Exercise instructions:
In the article on U.S. Postal Service cuts, how many mail processing centers would the cuts close?

Excerpted passage:
========================================================================

FROM TC: The articles below aren't industry-specific about the arts but should be of interest.


For first time in 40 years, no next-day delivery for first-class US mail

Hope Yen, Associated Press, 12/5/11

Unprecedented cuts by the cash-strapped U.S. Postal Service will slow first-class delivery next spring and, for the first time in 40 years, eliminate the chance for stamped letters to arrive the next day. The estimated $3 billion in reductions, to be announced in broader detail later [today], are part of a wide-ranging effort by the Postal Service to quickly trim costs and avert bankruptcy. The cuts would close roughly 250 of the nearly 500 mail processing centers across the country as early as next March. The Postal Service already has announced a 1-cent increase in first-class mail to 45 cents beginning Jan. 22. About 42% of first-class mail is now delivered the following day; another 27% arrives in two days, about 31% in three days and less than 1% in four to five days. Following the change next spring, about 51% of all first-class mail is expected to arrive in two days, with most of the remainder delivered in three days. Expressing urgency to reduce costs, Postmaster General Patrick Donahoe said in an interview that the agency has to act while waiting for Congress to grant it authority to reduce delivery to five days a week, raise stamp prices and reduce health care and other labor costs. The Postal Service, an independent agency of government, does not receive tax money, but is subject to congressional control of large aspects of its operations. The changes in first-class mail delivery can be implemented without permission from Congress.

========================================================================

Source data
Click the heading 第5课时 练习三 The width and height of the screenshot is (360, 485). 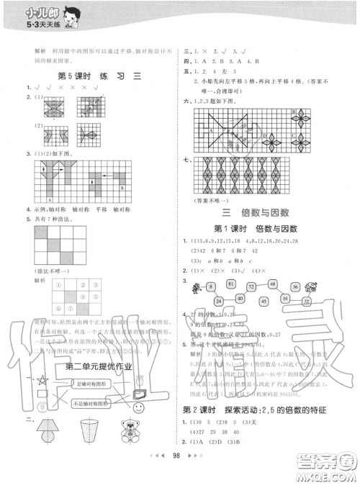pos(91,77)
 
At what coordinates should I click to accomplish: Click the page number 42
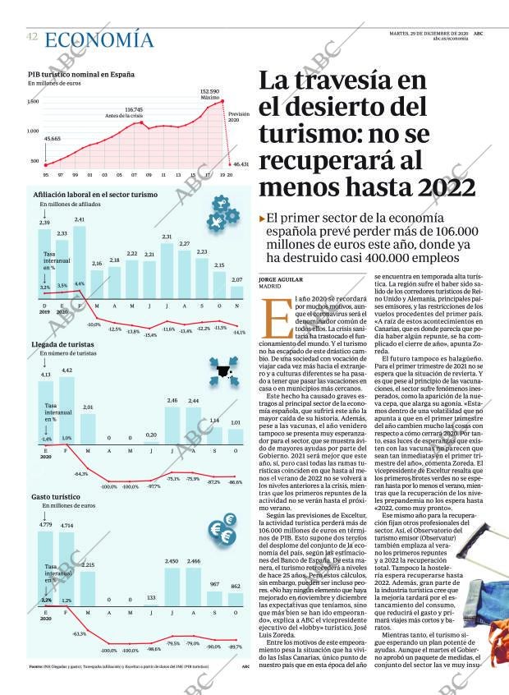point(32,37)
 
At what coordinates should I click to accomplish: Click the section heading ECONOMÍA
point(99,39)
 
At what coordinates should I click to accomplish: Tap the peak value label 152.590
point(209,91)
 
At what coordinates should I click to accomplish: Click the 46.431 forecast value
point(241,164)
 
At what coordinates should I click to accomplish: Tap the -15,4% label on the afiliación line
point(150,334)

========================================================================

Result of the exercise:
Roughly 250 of the nearly 500 mail processing centers across the country.